▶ _WRITTEN INSTRUCTION 1_:
Please answer these questions about the letter from Strasbourg:
(a) What share of UK law does the letter say is now made in Brussels?
(b) Through which inter-governmental organization do the EU member states' safety agencies cooperate?
(c) Who gave the speech on EU governance that the letter mentions?

Letter from Strasbourg

Richard North 10 September, 2001

(warmwell's highlighting)

It is not often that one stumbles on a revolution and even less often that one walks into it when nobody else has noticed. But such was the bizarre experience when the European Parliament decamped to Strasbourg after the summer holidays for another week of law-making and, once again, I had my nose to the grindstone preparing voting briefs for my members.

The revolution itself will have devastating consequences:

it is set finally to end all vestiges of independent government in the UK - and other EU member states - as we know it.

Yet, in the way of the EU, so complex and technical were the details that it was not surprising that it was not noticed, even (or especially) by the majority of the members of the European Parliament who were on the spot, supposedly looking after our interests.

And if the word 'revolution' and the claims made for it sound extreme, consider where we stand at the moment. Since our joining the EU, a large part of our law-making powers have been given to the EU and, progressively through various treaties, those powers have increased to the point that

some 80 percent of our law is now made in Brussels.

(Not surprisingly, contemporary politicians want us to concentrate on health, education and law and order - these are amongst the few issues over which our government retains any power). But, while the EU has been largely content with making laws, it has been content to leave the implementation and enforcement to member states. And, as is well known, implementation has been patchy and there is often little or no enforcement. But all that is to change.

The EU is now planning to take over both implementation and enforcement. Therein lies the 'revolution'.

The clues to this forthcoming revolution came in two proposals for new legislation up before the parliament and a speech on EU governance by Commission president Romano Prodi. As regards the legislation, neither were subjects calculated to set the world on fire: one was a proposal for a regulation on civil aviation, creating 'a European Aviation Safety Agency'; the other was a regulation on 'competition'.

The sinister thing about the aviation safety proposal was that it actually had nothing at all to do with safety.

EU member states already have their own safety agencies, which cooperate freely though an inter-governmental organisation known as the Joint Aviation Authority (JAA).

Thus, the true agenda was about replacing existing agencies with a single EU institution, giving the EU Commission direct power over safety matters.

And this is no figment of a fevered, Eurosceptic imagination. In the very text of the Commission proposal the mechanism it stated that this was to be achieved 'through the gradual integration of national systems'.

Turning to the proposal on competition, the ostensible aim of this regulation was to improve the enforcement of the EU rules on competition - in the context of the single market where all sorts of market abuses continue to exist.

▶ _WRITTEN INSTRUCTION 2_: Rewrite the listing lines starting with the line with "will (181, 21)." and going on through the line with "1023x507 pixels. [x=698, y=139]", changing "bold" to "italic" and keeping everything else the same. Give only those lines.

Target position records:
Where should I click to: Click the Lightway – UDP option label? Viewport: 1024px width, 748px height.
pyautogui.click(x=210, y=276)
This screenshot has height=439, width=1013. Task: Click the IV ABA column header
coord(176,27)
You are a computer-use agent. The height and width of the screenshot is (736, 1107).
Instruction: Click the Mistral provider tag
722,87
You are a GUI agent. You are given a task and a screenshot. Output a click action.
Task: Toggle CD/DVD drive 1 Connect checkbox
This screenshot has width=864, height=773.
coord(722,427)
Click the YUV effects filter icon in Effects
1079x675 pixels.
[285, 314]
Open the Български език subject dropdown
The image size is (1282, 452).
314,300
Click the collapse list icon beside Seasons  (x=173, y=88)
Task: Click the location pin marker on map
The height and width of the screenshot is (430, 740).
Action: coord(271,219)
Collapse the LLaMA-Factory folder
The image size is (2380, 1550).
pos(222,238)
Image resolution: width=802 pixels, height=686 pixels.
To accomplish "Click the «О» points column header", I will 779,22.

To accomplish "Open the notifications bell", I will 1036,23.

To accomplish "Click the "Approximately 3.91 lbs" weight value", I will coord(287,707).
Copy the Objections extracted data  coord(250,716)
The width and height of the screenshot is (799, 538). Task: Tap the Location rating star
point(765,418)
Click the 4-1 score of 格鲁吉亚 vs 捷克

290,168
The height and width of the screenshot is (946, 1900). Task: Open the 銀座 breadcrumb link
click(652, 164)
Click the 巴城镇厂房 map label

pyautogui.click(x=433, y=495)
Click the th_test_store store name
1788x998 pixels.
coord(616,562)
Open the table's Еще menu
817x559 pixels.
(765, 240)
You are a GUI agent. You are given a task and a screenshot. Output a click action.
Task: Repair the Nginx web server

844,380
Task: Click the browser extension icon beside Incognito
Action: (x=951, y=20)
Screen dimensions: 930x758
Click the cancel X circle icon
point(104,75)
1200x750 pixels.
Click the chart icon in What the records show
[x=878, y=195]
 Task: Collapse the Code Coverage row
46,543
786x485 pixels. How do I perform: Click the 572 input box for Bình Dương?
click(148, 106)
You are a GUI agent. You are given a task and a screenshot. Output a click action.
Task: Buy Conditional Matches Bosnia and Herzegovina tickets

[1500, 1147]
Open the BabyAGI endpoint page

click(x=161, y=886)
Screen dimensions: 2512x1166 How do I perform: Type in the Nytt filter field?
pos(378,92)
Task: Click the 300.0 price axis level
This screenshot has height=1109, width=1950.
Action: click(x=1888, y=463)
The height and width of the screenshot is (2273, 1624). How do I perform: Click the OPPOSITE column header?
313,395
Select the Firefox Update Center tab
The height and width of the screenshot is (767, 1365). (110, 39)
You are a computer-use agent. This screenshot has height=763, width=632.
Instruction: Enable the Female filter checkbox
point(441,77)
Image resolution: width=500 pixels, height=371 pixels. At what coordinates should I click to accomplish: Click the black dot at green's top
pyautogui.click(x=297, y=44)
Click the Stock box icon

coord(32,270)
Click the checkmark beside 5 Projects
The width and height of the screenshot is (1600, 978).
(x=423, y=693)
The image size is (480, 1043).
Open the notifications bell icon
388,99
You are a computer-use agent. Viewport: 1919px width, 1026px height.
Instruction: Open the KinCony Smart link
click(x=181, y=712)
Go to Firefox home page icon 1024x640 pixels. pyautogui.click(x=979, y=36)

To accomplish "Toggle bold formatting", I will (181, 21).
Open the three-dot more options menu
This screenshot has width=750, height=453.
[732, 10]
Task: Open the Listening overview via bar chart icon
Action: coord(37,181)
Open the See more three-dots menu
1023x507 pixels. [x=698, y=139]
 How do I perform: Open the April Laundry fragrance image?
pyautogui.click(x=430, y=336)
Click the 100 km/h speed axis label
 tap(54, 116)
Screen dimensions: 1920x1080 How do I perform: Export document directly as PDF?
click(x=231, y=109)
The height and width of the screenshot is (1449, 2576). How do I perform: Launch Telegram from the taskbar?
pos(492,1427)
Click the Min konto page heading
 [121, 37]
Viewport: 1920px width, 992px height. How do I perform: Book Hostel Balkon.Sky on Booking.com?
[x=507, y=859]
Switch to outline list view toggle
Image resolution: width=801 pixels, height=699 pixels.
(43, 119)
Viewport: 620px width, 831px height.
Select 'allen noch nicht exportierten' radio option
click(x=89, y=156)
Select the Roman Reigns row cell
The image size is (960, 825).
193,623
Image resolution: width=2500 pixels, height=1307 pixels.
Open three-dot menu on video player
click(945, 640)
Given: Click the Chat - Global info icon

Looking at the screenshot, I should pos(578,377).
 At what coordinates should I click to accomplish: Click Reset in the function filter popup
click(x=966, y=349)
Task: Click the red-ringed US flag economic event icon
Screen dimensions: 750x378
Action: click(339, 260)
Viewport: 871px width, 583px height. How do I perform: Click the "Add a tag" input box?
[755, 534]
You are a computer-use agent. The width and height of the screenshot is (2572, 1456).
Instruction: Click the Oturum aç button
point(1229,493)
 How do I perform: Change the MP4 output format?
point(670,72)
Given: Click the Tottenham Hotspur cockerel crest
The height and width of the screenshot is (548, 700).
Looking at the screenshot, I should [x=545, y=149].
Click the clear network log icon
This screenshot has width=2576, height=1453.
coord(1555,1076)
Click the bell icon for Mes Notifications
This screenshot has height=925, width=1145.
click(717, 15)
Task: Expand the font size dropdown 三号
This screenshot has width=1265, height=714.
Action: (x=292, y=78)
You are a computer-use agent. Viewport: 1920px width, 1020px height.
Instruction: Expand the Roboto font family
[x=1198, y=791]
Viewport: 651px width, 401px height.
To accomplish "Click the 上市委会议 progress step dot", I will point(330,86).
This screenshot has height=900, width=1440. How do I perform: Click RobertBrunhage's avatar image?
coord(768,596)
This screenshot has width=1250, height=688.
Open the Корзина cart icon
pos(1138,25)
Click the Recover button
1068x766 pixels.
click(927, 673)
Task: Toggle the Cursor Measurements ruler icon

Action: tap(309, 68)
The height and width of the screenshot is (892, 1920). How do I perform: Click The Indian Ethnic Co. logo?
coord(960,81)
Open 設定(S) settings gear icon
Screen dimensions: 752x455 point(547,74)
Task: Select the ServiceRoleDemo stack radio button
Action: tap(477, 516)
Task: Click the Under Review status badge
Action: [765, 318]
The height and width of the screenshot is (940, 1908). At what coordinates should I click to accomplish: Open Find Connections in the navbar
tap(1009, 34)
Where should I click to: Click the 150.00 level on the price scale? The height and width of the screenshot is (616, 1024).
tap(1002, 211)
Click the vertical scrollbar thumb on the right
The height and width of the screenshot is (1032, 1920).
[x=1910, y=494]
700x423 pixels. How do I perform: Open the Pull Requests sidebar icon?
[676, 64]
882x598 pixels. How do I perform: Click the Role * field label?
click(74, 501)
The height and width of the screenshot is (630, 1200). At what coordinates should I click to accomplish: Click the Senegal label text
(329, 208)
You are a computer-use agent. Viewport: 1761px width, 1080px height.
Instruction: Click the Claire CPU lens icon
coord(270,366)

▶ _COMPLETE ANSWER 1_:
(a) Some 80 percent.
(b) The Joint Aviation Authority (JAA).
(c) Commission president Romano Prodi.

▶ _COMPLETE ANSWER 2_:
To accomplish "Toggle italic formatting", I will (181, 21).
Open the three-dot more options menu
This screenshot has width=750, height=453.
[732, 10]
Task: Open the Listening overview via bar chart icon
Action: coord(37,181)
Open the See more three-dots menu
1023x507 pixels. [x=698, y=139]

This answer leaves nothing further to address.